My VPC module already exposing output to outputs.tf

this is my terraform directories structure:

.
├── rds
│   ├── config.tfvars
│   ├── main.tf
│   ├── outputs.tf
│   ├── terraform.tfvars
│   └── variables.tf
└── vpc
    ├── config.tfvars
    ├── main.tf
    ├── outputs.tf
    ├── README.md
    ├── terraform.tfvars
    └── variables.tf

My VPC is exposing outputs as:

cat vpc/outputs.tf
output "private_subnets_ids" {
  value = ["${module.vpc.private_subnets}"]
}

output "database_subnets_ids" {
  value = ["${module.vpc.database_subnets}"]
}

output "public_subnets" {
  value = ["${module.vpc.public_subnets}"]
}

output "vpc_id" {
  value = "${module.vpc.vpc_id}"
}

and terraform is correctly writing output to s3 tfstate bucket:

My RDS module is looking for the remote state from the right s3 location:

data "terraform_remote_state" "vpc" {
  backend = "s3"

  config {
    access_key = "xxxxxx"
    secret_key = "xxxxxxxxx"
    bucket     = "stage-terraform-remote-state-storage"
    key        = "vpc/us-east1/terraform.tfstate"
    region     = "us-east1"
    encrypt    = "true"
    kms_key_id = "xxxxxxxxx"
  }
}

I'm confused if I'm using the remote_state+s3-backend+module in the right way

adilnaimi on 30 Mar 2017

👍1

my previous issue was fixed, I had to specify the variables subnets in variables.tf

adilnaimi on 1 Apr 2017

Hi folks, the page @grepory links to is a broken link now, with https://www.terraform.io/docs/state/remote.html as the current intro to remote state. I think the docs cover a lot of the points described above now: https://www.terraform.io/docs/backends/state.html in particular.

Having a diagram of the workflow which includes the local cache and describes when locks are acquired and released would be pretty useful still - thinking of questions like "so how do I recover safely if I hit an issue?" and "how does remote state affect performance?" would be easier to get a handle on with a more granular look into how and when TF interacts with the state.

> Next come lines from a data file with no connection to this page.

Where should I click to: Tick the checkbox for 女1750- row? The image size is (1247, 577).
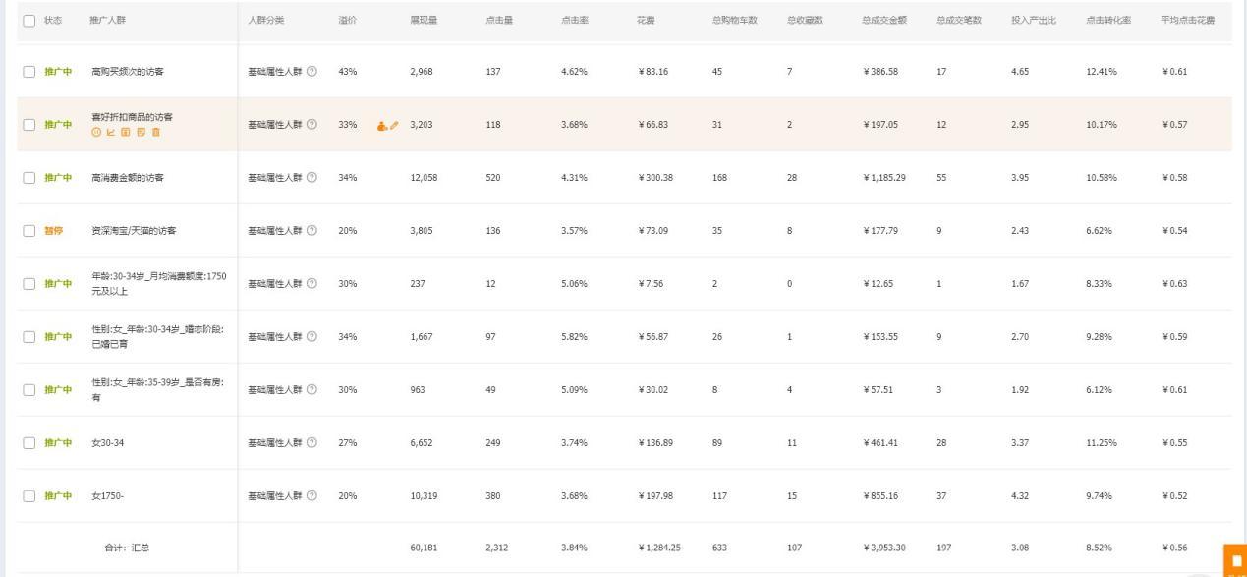(28, 496)
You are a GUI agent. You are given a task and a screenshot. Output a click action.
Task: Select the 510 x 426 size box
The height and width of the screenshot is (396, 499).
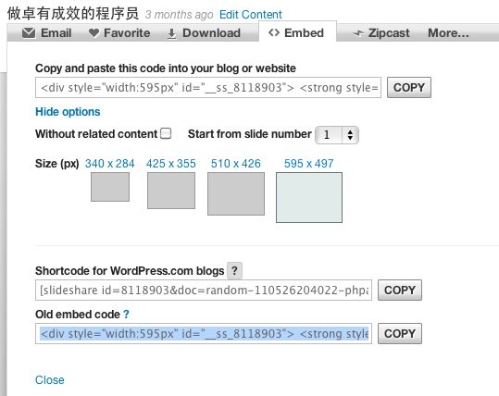(236, 193)
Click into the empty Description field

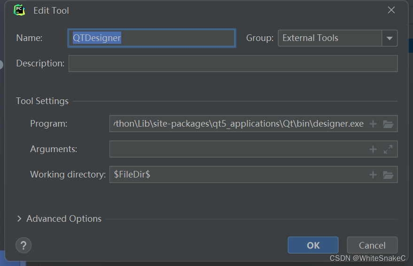pos(233,64)
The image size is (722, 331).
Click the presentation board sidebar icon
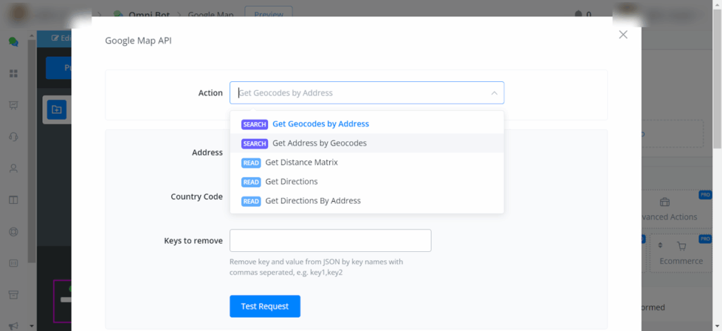click(13, 105)
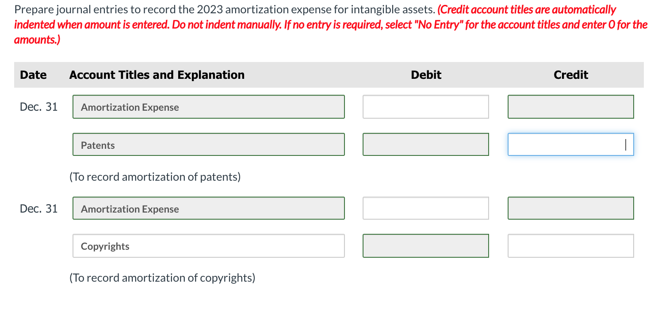This screenshot has width=658, height=310.
Task: Click the second Dec. 31 date label
Action: click(x=38, y=208)
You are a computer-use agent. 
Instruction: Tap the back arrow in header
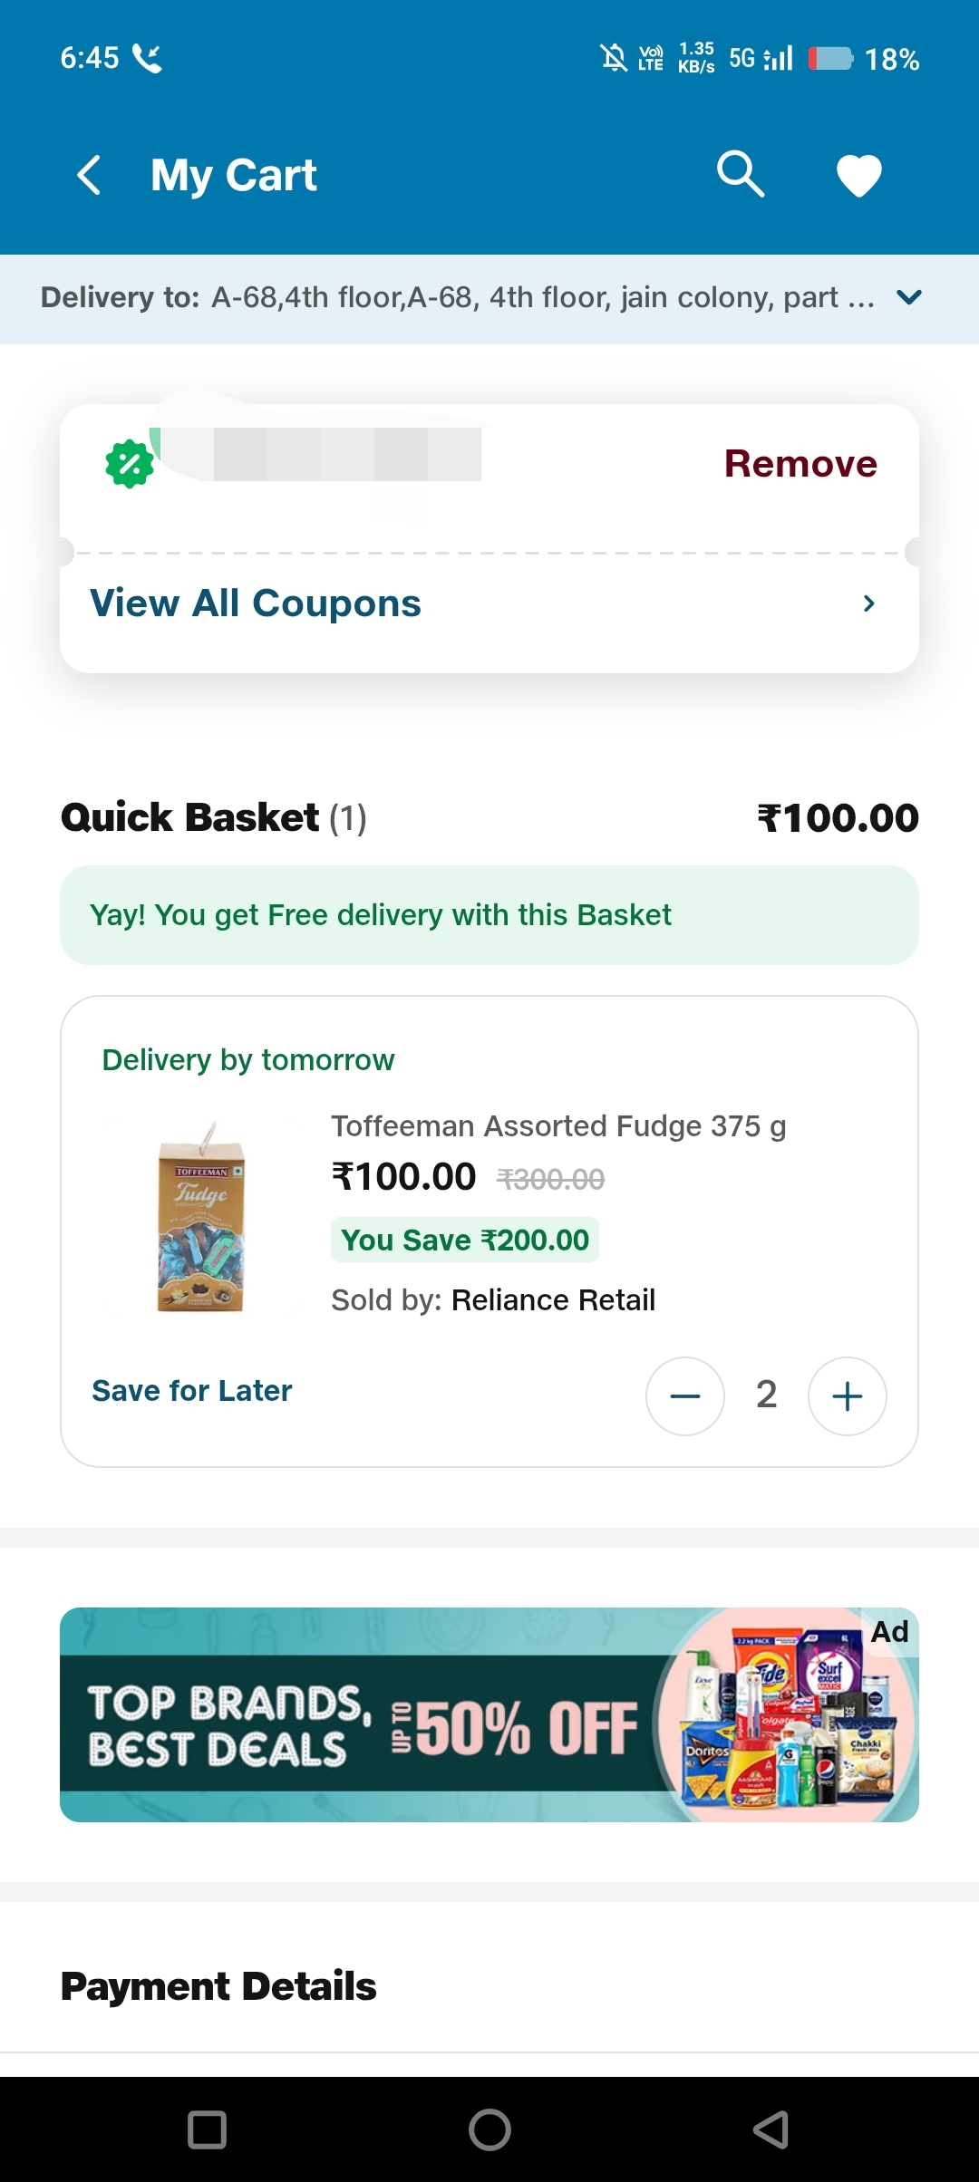(89, 175)
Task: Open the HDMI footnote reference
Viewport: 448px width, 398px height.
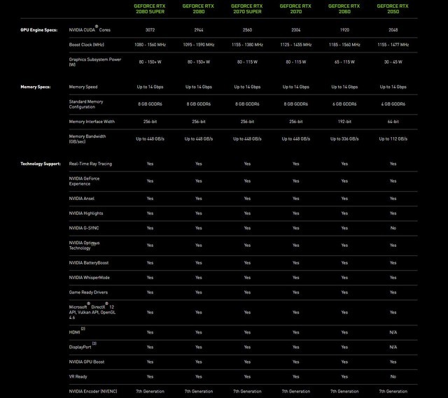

The questions I was investigating when my googling brought up this issue:

is TF matching a checksum against the remote state file or pulling it all?
Is there a backend-independent way I can check when a lock was last acquired?
are there cases where Terraform might fail to update the remote state if Terraform apply fails or is killed? how do I untangle those?

I'm informed by this excellent Charity Majors post - https://charity.wtf/2016/03/30/terraform-vpc-and-why-you-want-a-tfstate-file-per-env/ , as I'm sure a lot of TF newcomers are. That post's almost two years old now - are there newer resources about debugging and managing complexity in TF state to add to the community shared wisdom?

kwerey on 13 Feb 2018

Hi all! Sorry for the long silence here.

This issue is discussing the "remote state" feature as it existed in Terraform 0.8 and earlier. In Terraform 0.9 this feature was reorganized into the idea of "backends", and the various terraform remote subcommands were replaced with configuration settings and the single terraform init command.

For that reason, we're going to close this issue out now. If you have questions about the modern incarnation of Terraform backends, please feel free to ask them in the community forum.

teamterraform on 20 Jul 2019

I'm going to lock this issue because it has been closed for _30 days_ ⏳. This helps our maintainers find and focus on the active issues.

If you have found a problem that seems similar to this, please open a new issue and complete the issue template so we can capture all the details necessary to investigate further.